The new hostages were the ship’s captain and its chief engineer, Dagalea said. The 40 other crew members of the cargo ship were unharmed and continuing their journey to the southern city of General Santos from the central province of Cebu, he added.
The kidnapping occurred hours after Philippine troops recovered Malaysians Tayudin Anjut, 45, and Abdurahim bin Sumas, 62, during “a focused military operation” off the island of Pata in the southern province of Sulu, said army Major General Carlito Galvez.
“The rescued kidnap victims are weak and in a sickly state when they were rescued by our troops,” he said. “Military doctors are now attending to them in our hospital in Sulu.”

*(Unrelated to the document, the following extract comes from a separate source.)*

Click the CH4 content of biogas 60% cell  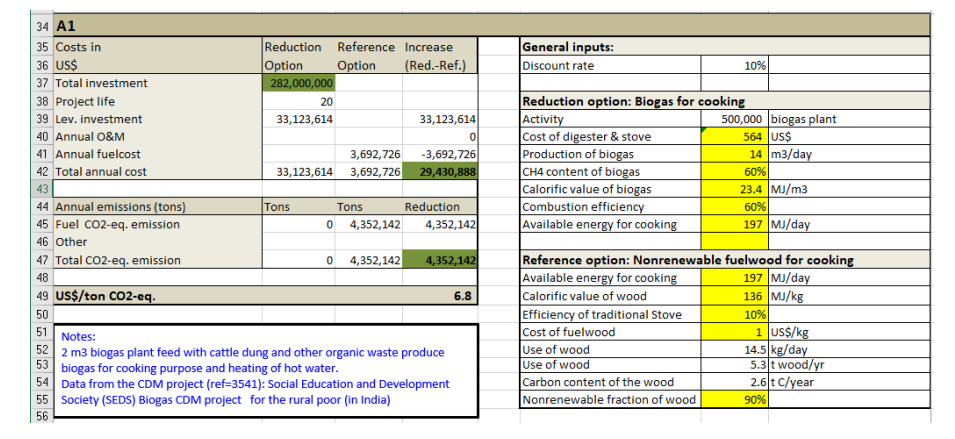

The rescue was launched after the military received information that Abu Sayyaf rebels holding the Malaysians were hiding in a mangrove area on the island, he added.
The hostages were among five crew members of a tugboat abducted in July last year off the Malaysian state of Sabah. Troops “are continuing pursuit against the kidnap for ransom groups to rescue the remaining kidnap victims and continue the pressure on the Abu Sayyaf to release their hostages and possibly for them to surrender to authorities,” Galvez said. Other than the Malaysians, the Abu Sayyaf militants are believed to be holding more than 30 hostages, including 12 Vietnamese sailors, seven Indonesians and a Dutch man kidnapped in 2012.
On February 26, the group beheaded a 70-year-old German man who had been held captive for three months on the nearby island of Jolo after his ransom was not paid. Aside from undertaking kidnappings for ransom, the Abu Sayyaf group has been blamed for some of the worst terrorist attacks in the Philippines.